The Oxford Dictionary defines a friend as: A person with whom one has a bond of mutual affection, typically one exclusive of sexual or family relations.
Here is the Urban dictionary definition of friend: A friend is someone you love and who loves you, someone you respect and who respects you, someone whom you trust and who trusts you. A friend is honest and makes you want to be honest, too. A friend is loyal.
I believe a friendship is both conditional and unconditional. It is conditional on there being a mutual benefit for both parties to be in the friendship and stay in the friendship; it cannot be beneficial to one party and not the other and be deemed a friendship. It is unconditional in one’s love and respect for the other person.

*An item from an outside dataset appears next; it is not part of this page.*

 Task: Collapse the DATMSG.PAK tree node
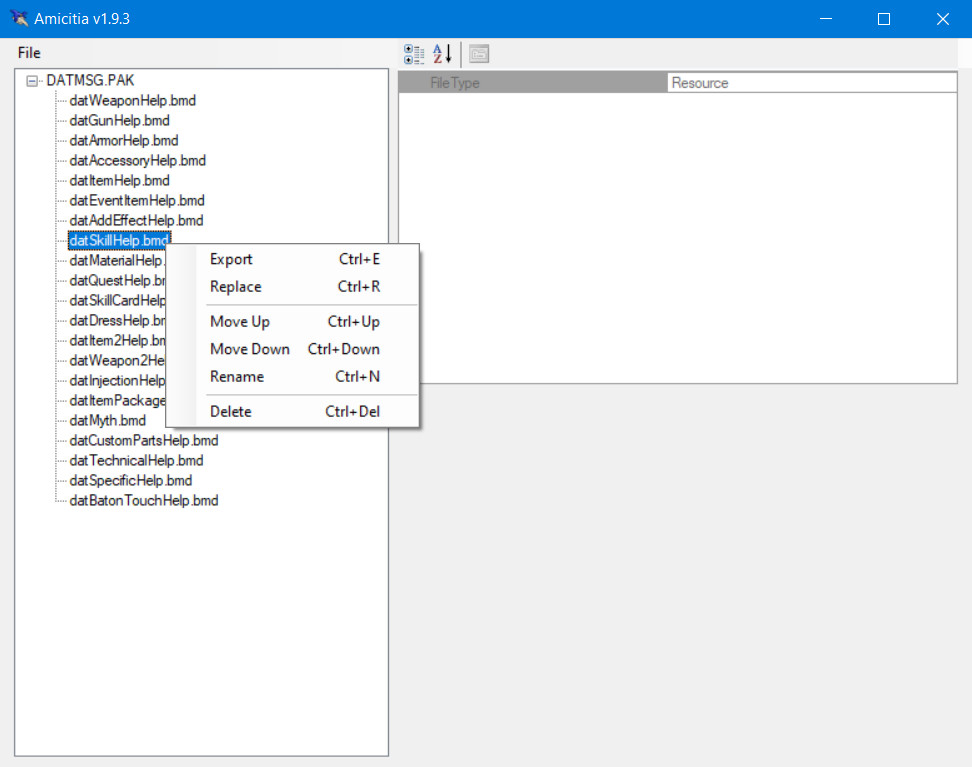(32, 81)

It is unconditional when one can step out of their own shoes and into their friend’s shoes without any preconceived quid pro quo (such as “I’ll do this for you if you do this for me”, or “I did that for you now you owe me”)…just being there for that person because they are in need at the moment, and awareness it will be reciprocated if needed. It is unconditional when you look forward to seeing that person and they look forward to seeing you; knowing that each other’s time is valuable and worth giving that time to that person. It is unconditional when you can go a long time without seeing or talking to each other, and when you are together it’s as if you were never apart. There is an immediate affection and appreciation for that person.

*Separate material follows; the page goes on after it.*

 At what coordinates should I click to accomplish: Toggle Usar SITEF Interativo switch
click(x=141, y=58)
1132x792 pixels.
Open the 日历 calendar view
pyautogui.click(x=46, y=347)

“Friends show their love in times of trouble, not in happiness” -Euripedes
When push comes to shove, in times of need, who are you going to reach out to? Your family? Your co-workers? Your neighbors? Someone, you only see at your kid’s baseball games? Or someone who understands you, has always been there, and would drop everything to be there. Can you identify who those people are? Is it one person? Maybe you don’t have that person. You’re not alone if you don’t.
What is an acquaintance? By comparison, an acquaintance is defined as: a person known to one, but not a close friend (dictionary.com) The Cambridge Dictionary defines an acquaintance as: a person whom you know but do not know well and who is therefore not exactly a friend.
The Urban dictionary defines acquaintance as: someone you know but not close to, a friend you don’t see that often or don’t feel close to, someone you don’t see outside school or work.
I believe an acquaintance is someone you know; it doesn’t matter how much you know about that person but you know them. It is somebody you can be friendly with, someone you share a mutual interest with. The difference lies in the nature of the relationship. This is not someone you would normally spend time with (outside of that mutual interest that brought you together). This is NOT an unconditional relationship; meaning sharing love and respect for each other, wanting to spend your free time with that person. An acquaintance could be a quid pro quo type relationship, like an exchange of services that benefits both parties. This could also be someone you were once friends with but the nature of the relationship has changed, such as a high school friend that you haven’t had contact with since the last reunion. You might label them “old friends” or “childhood friends” but they are really acquaintances now.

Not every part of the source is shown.